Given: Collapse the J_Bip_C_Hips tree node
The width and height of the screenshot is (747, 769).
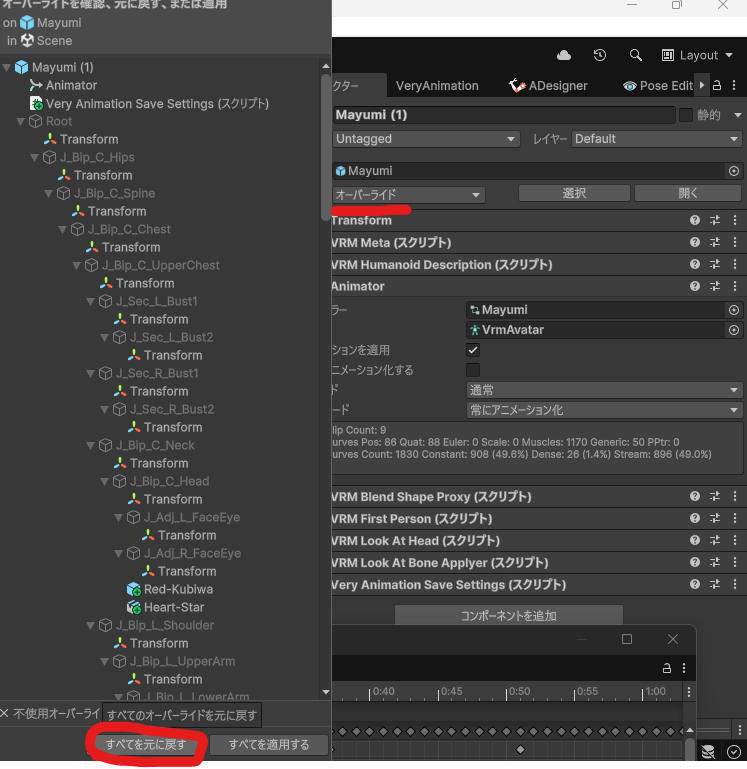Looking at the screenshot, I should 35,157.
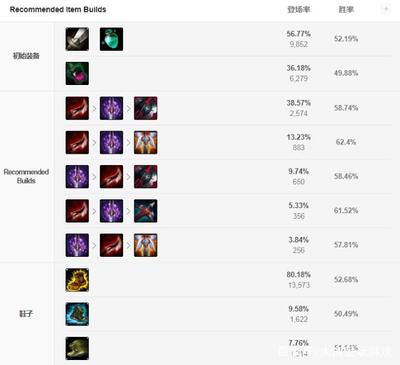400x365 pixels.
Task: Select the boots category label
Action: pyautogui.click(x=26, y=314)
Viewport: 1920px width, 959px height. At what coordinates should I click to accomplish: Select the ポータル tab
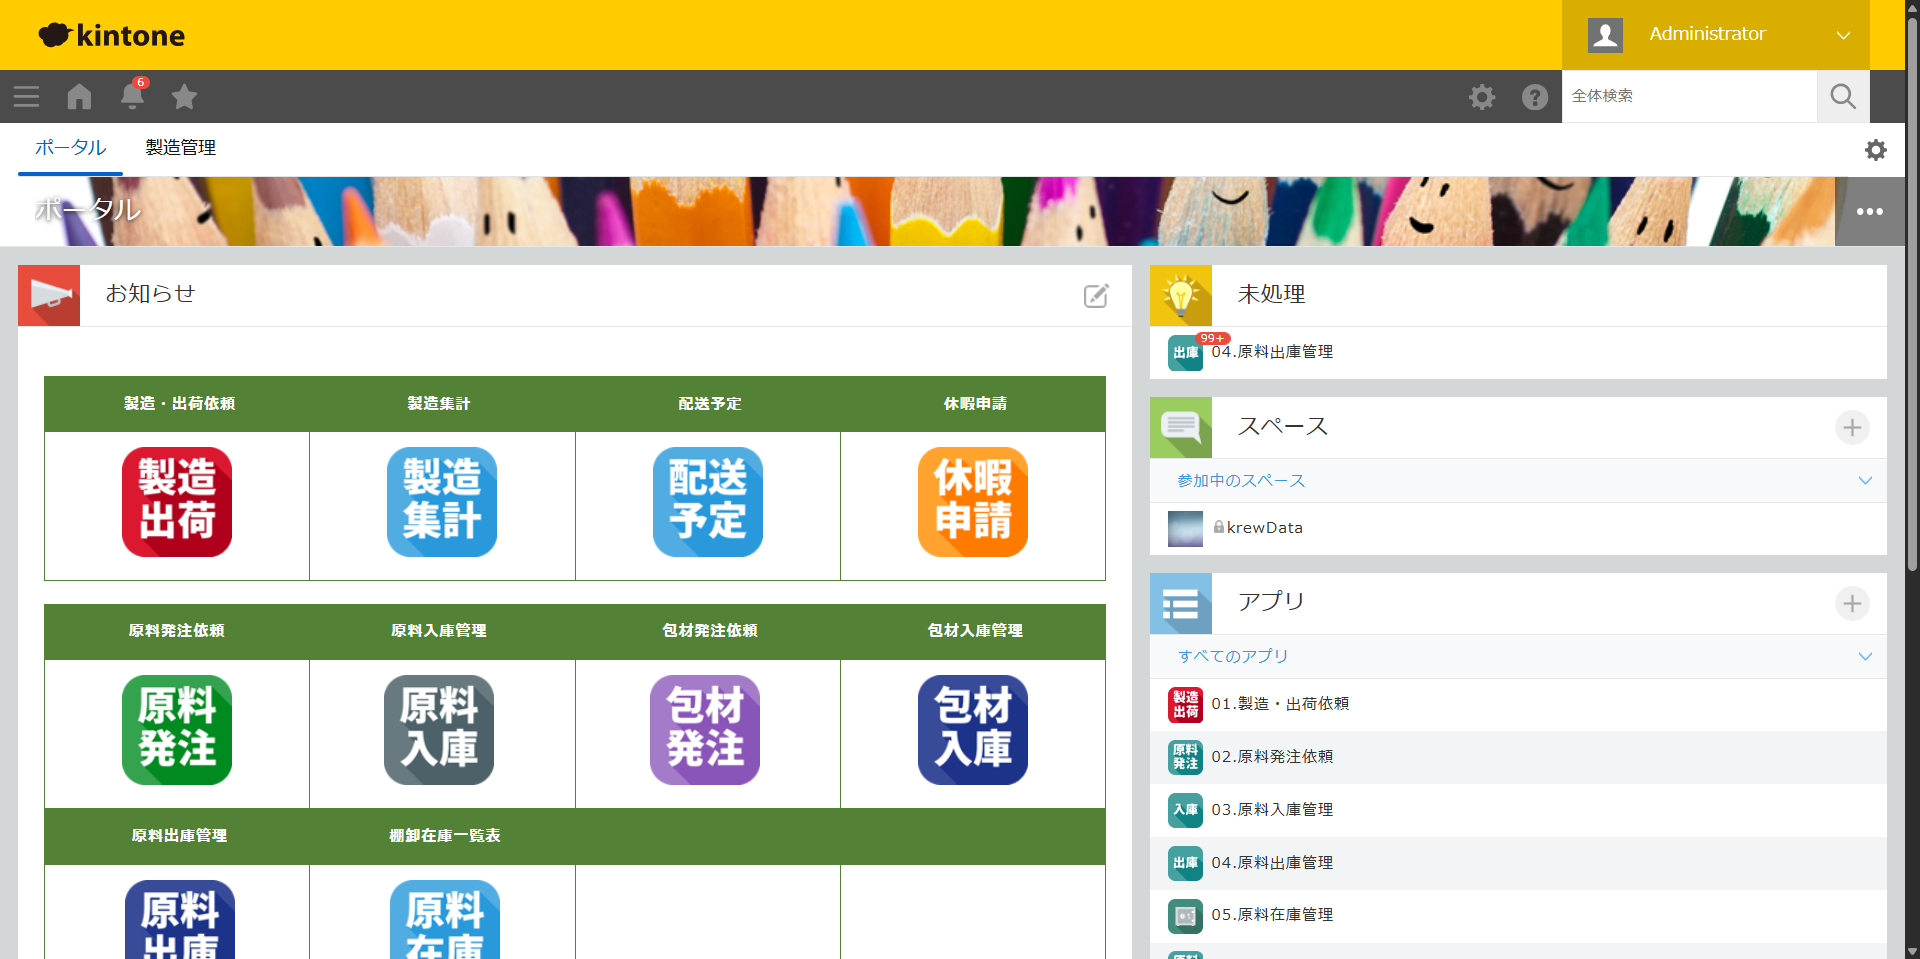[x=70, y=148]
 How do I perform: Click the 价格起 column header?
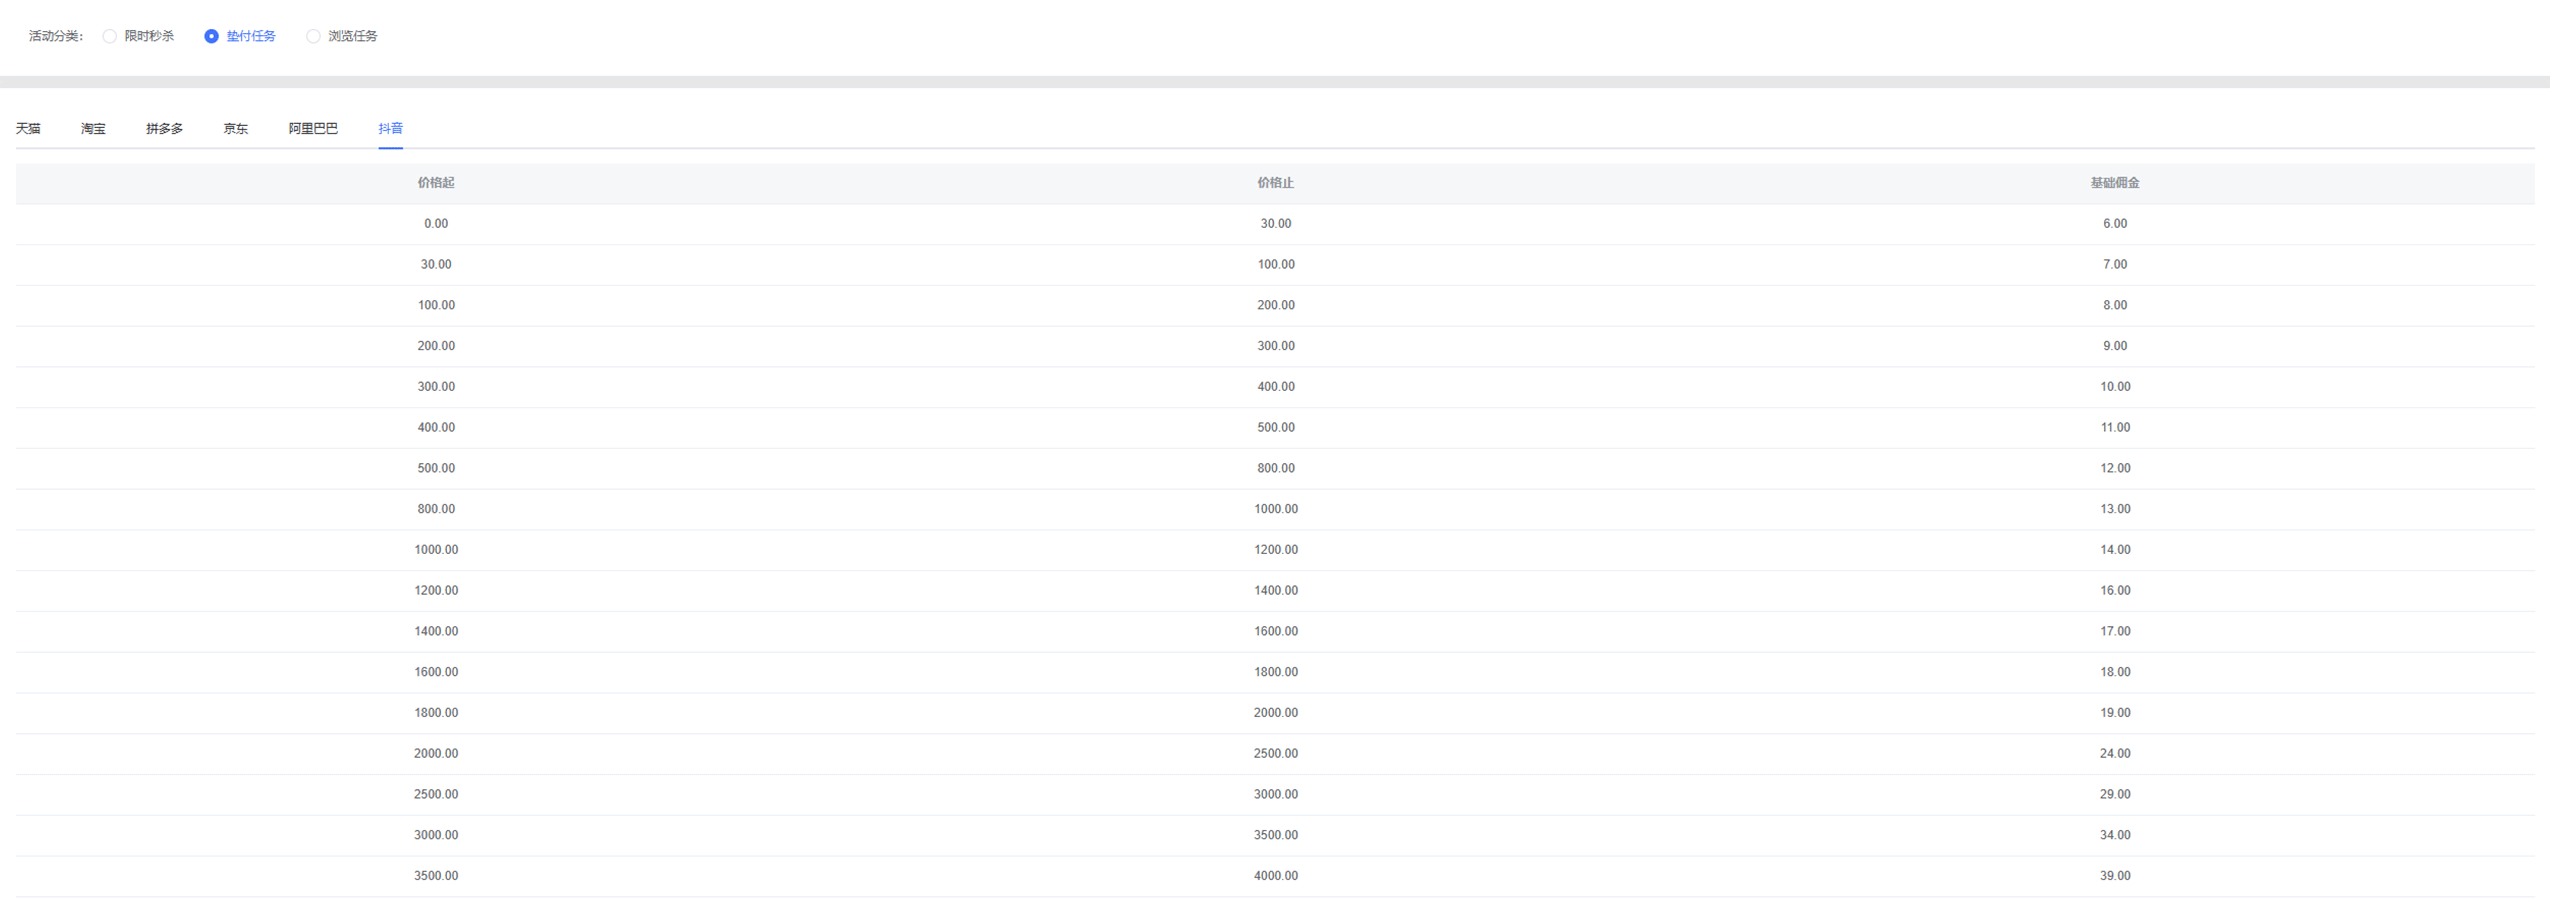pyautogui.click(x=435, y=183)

...

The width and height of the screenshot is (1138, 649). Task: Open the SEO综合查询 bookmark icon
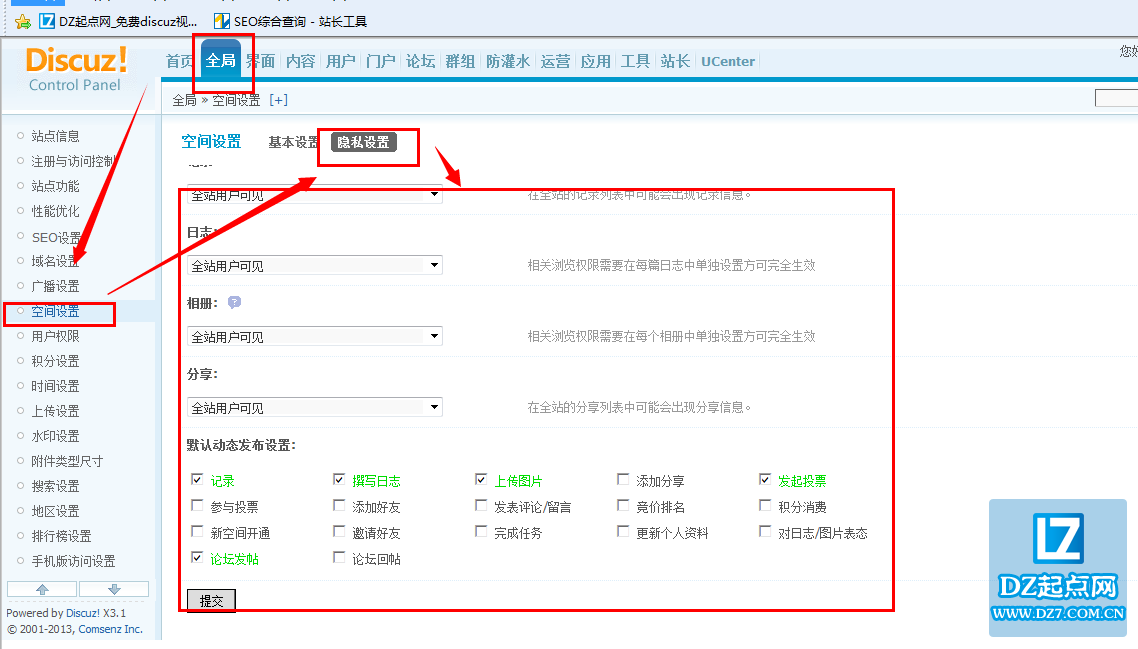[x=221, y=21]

— Task instructions —
Update the material starting at the line that contains "Given: Collapse the J_Bip_C_Hips tree node" and ending with the line that contains "pyautogui.click(x=435, y=183)". Replace "Viewport" with "Screen", keep everything else unchanged, and omit the pictures.

— Output for this task —
Given: Collapse the J_Bip_C_Hips tree node
The width and height of the screenshot is (747, 769).
Looking at the screenshot, I should 35,157.
400x365 pixels.
Task: Select the boots category label
Action: pyautogui.click(x=26, y=314)
Screen: 1920px width, 959px height. At what coordinates should I click to accomplish: Select the ポータル tab
[x=70, y=148]
 How do I perform: Click the 价格起 column header?
pyautogui.click(x=435, y=183)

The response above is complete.